Stranger Magic’s every page is packed with details and nuggets of information, but because of its thematic entanglement with Orientalism, it ultimately left me perplexed and troubled. I can’t help but situate the book within a larger project that is intent on reclaiming Orientalism, as it were, without really understanding (or perhaps choosing to misunderstand) Orientalism’s material, cultural, and political implications for the people who still continue to live “in the Orient”, and how it continues to exert force as a system of knowledge.
For example, in an attempt to show how it’s possible to have your Orientalism and enjoy it too, Maria Bustillos recently wrote a piece fittingly titled “Enjoying Orientalism”. In it, she admits to being “a huge fan of Orientalism in all its forms” and ties it to labour practices in Chinese factories and the presumably “orientalising” assumptions that Americans make about the Chinese proletariat as essentially victims without agency, and bizarrely concludes with, “It’s not necessary or desirable to abandon all our fantasies of China, or for the people of other nations to abandon their Hollywood ideas of us.”

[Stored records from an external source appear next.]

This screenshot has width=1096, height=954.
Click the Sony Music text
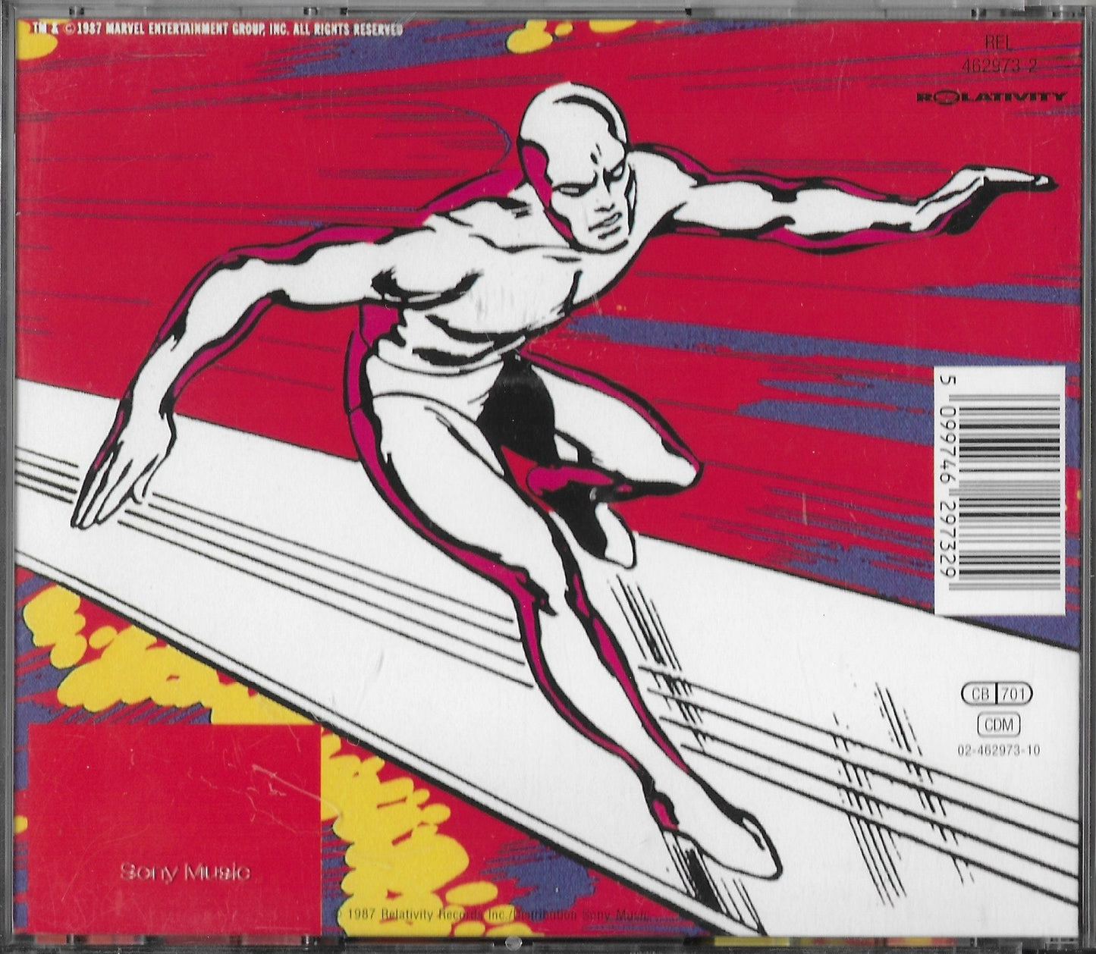point(185,872)
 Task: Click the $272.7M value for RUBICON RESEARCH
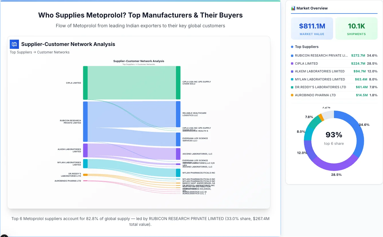tap(358, 56)
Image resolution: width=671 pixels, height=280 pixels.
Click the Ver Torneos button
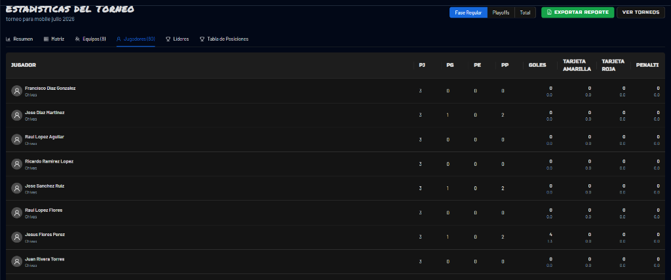click(641, 12)
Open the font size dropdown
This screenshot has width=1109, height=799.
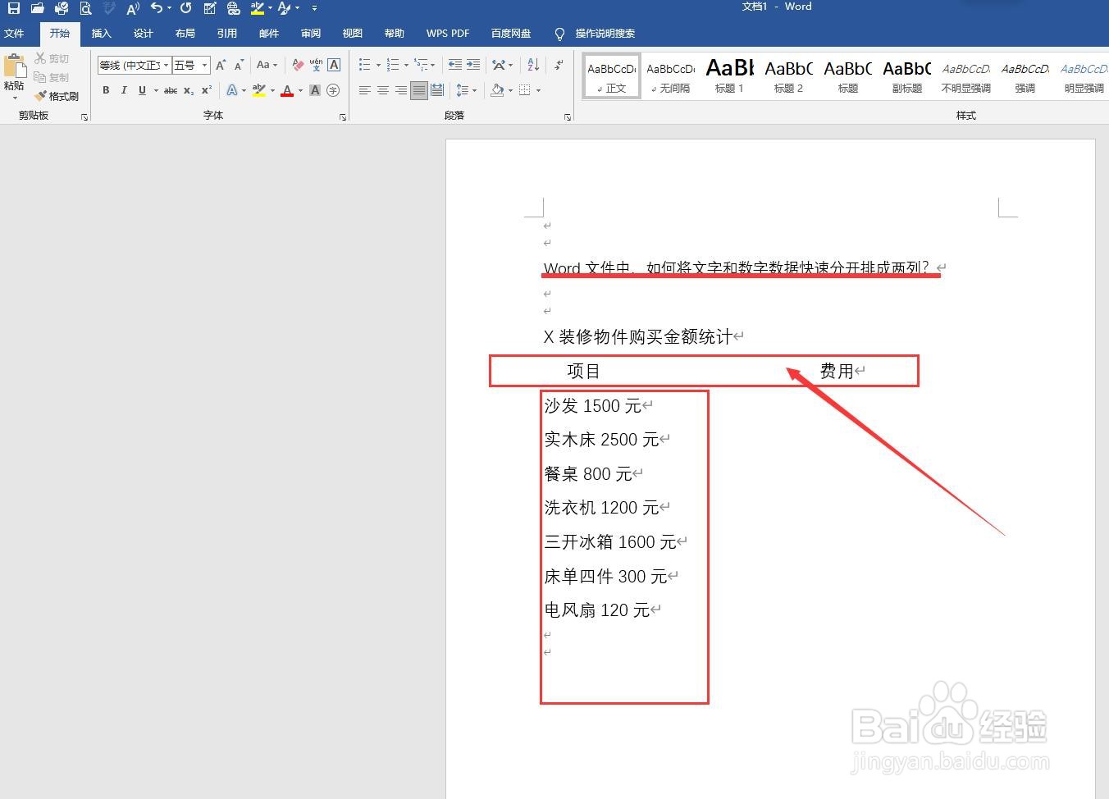click(x=205, y=65)

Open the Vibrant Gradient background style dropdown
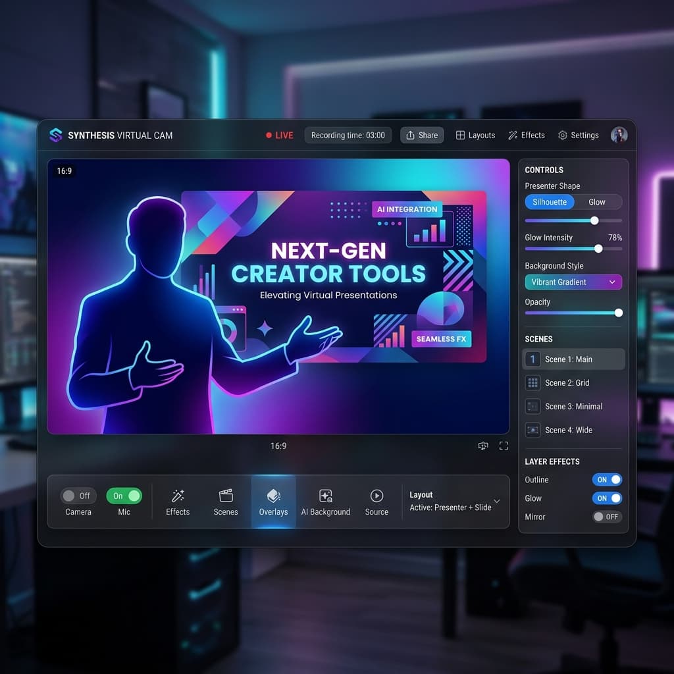pyautogui.click(x=573, y=282)
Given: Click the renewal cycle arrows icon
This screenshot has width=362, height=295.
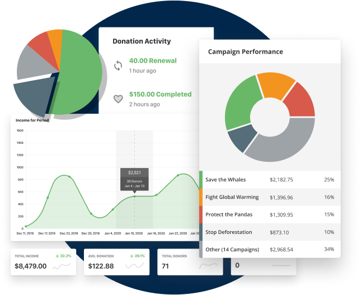Looking at the screenshot, I should click(x=118, y=65).
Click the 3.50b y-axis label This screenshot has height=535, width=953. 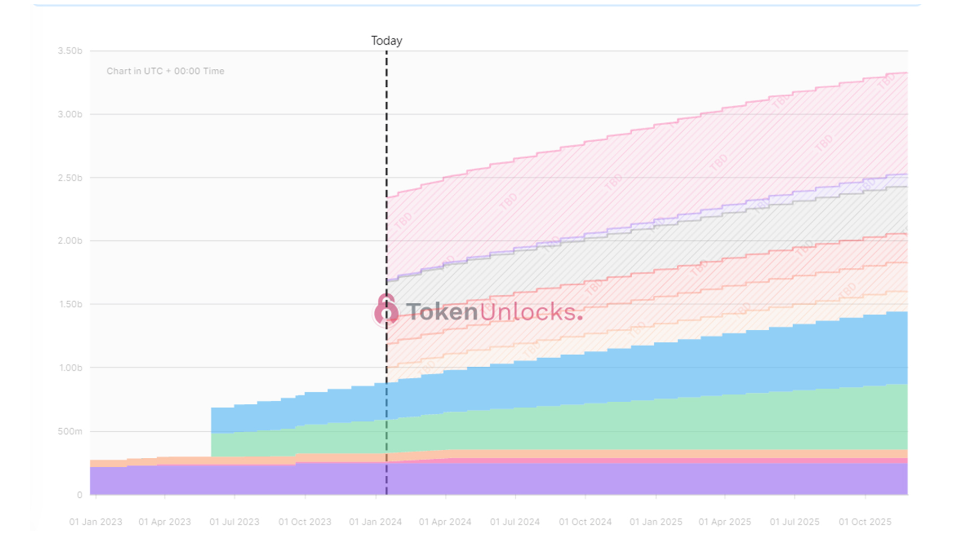click(70, 51)
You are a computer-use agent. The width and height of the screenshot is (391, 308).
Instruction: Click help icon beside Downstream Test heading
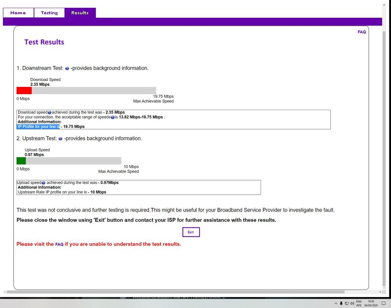click(67, 69)
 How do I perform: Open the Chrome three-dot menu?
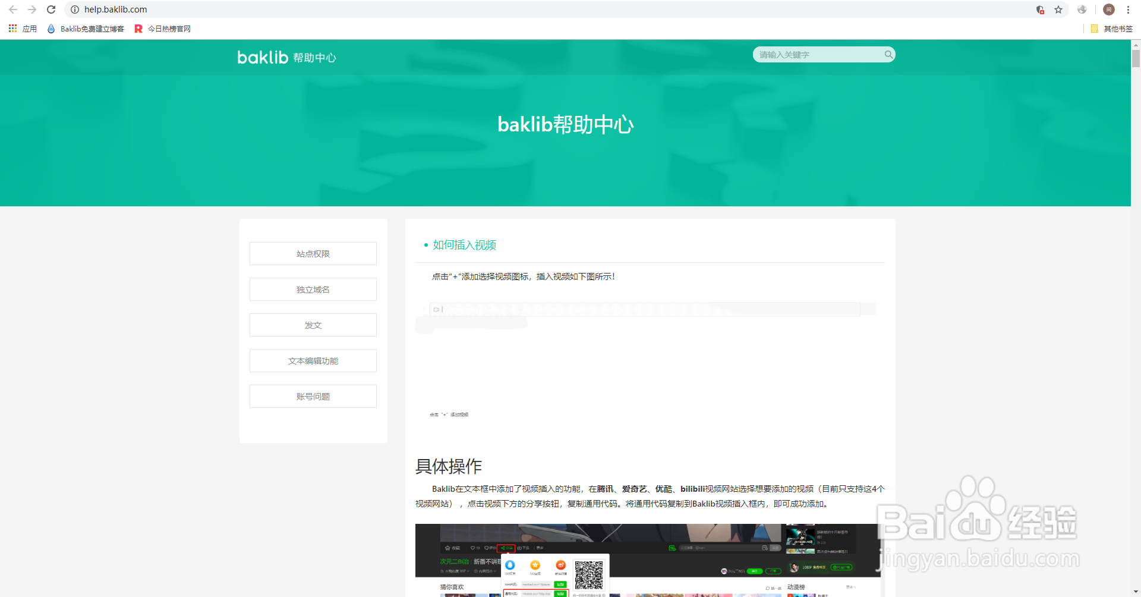1128,10
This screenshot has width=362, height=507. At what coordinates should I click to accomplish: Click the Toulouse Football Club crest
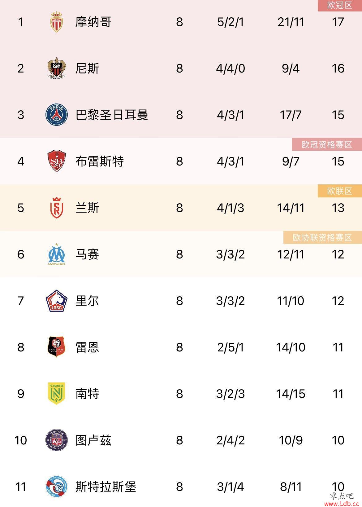(x=57, y=440)
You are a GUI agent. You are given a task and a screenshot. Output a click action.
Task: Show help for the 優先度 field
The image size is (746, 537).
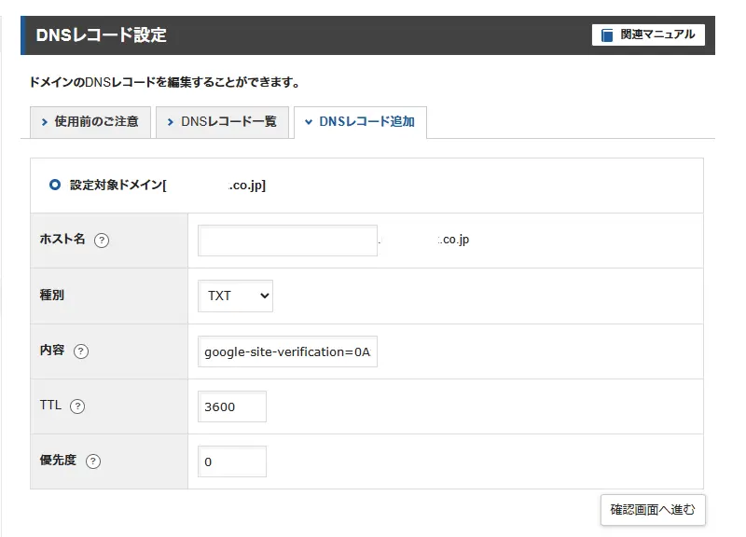[93, 461]
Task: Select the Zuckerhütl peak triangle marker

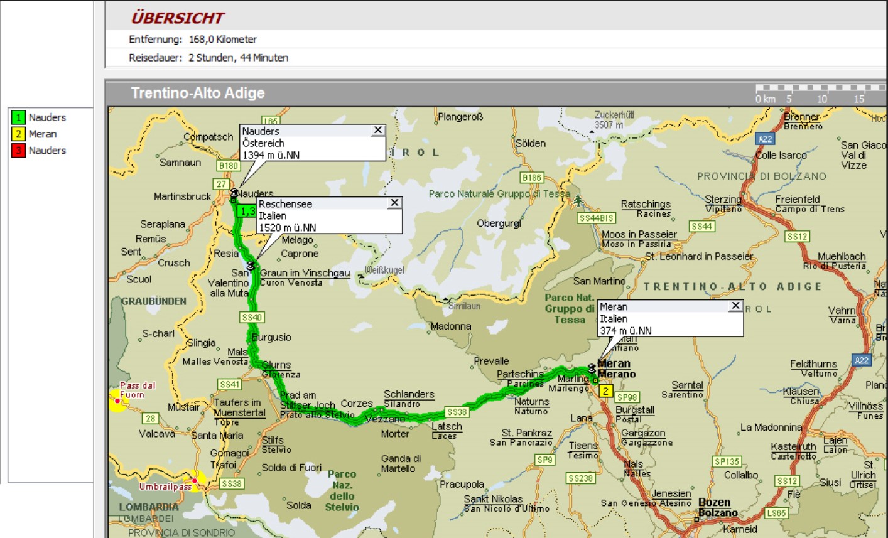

That’s bizarre, because Bustillos doesn’t seem to see, or doesn’t want to see, how it’s not about “enjoying Orientalism” or not (no one is able to take Orientalism away from you, even if they tried, so enjoy your symptom!), but more about how it’s used and what it’s made to stand for. Both Bustillos and Warner seem to want to evacuate Orientalism of its political dimensions, making it only about aesthetics and pleasure and enjoyment. It’s almost as if Bustillos (and to a certain extent, Warner) are simply saying, “Leave me to my Chinatown and my Persian rugs! Besides, can’t you see that we’re all just trying to understand each other through our purchase of cultural commodities?”
It’s one thing for Warner to talk about the “traffic across the frontier of Islam and Christendom, a frontier that was more porous, commercially and culturally, than military ad ideological history will admit” in Stranger Magic, but it’s another to think about the literary, cultural, political, social, and yes imperial implications of the industry that formed around Arabian Nights and how it was, and is, used outside of the places from where these stories were formed. Too much of a “celebration” of how stories mingled and merged and birthed playful imaginations across borders has a danger of overriding the ways in which these points and moments of exchange were used or manipulated as a means of furthering geopolitical expansion, civilising missions, and imperial ambitions. And this, of course, is nothing but all too familiar magic.